Wenn bei der Untersuchung herauskommt, dass technische Lösungen aufgrund wirtschaftlicher Interessen einzelner Firmen zurückgehalten wurden, dann muss das gesamte staatliche Konstrukt der Digitalisierung des Gesundheitssystems unter der Aufsicht der Gematik auf den Prüfstand.

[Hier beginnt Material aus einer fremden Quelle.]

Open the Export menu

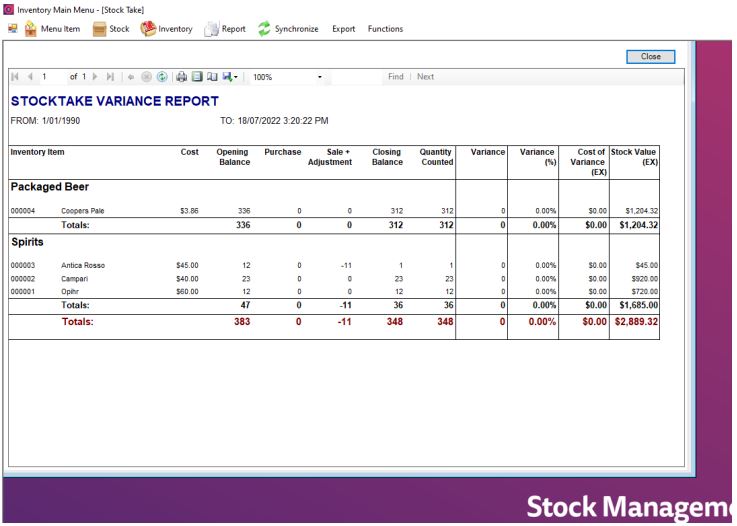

Denn egal, wo man hinschaut: Weder beim E-Rezept, noch bei der elektronischen Arbeitsunfähigkeitsbescheinigung oder der elektronischen Patientenakte geht es voran. Was hingegen funktioniert, sind etwa Videosprechstunden und Online-Terminvermittlungen. Diese wurden abseits staatlicher Hauruckverfahren von der freien IT-Wirtschaft entwickelt. Die Systeme stehen in Konkurrenz zueinander und müssen sich am Markt beweisen, indem sie den Ärzten und Patienten einen tatsächlichen Mehrwert bieten. Bei auftretenden Problemen sorgt allein schon der Konkurrenzdruck dafür, dass Fehler schnell beseitigt werden – sonst werden die Systeme von Konkurrenten aus dem Markt gedrängt. Wenn jedoch politische Interessen und wirtschaftliche Oligopole diesen Marktmechanismus aushebeln, fahren sie die Digitalisierung zwangsläufig vor die Wand.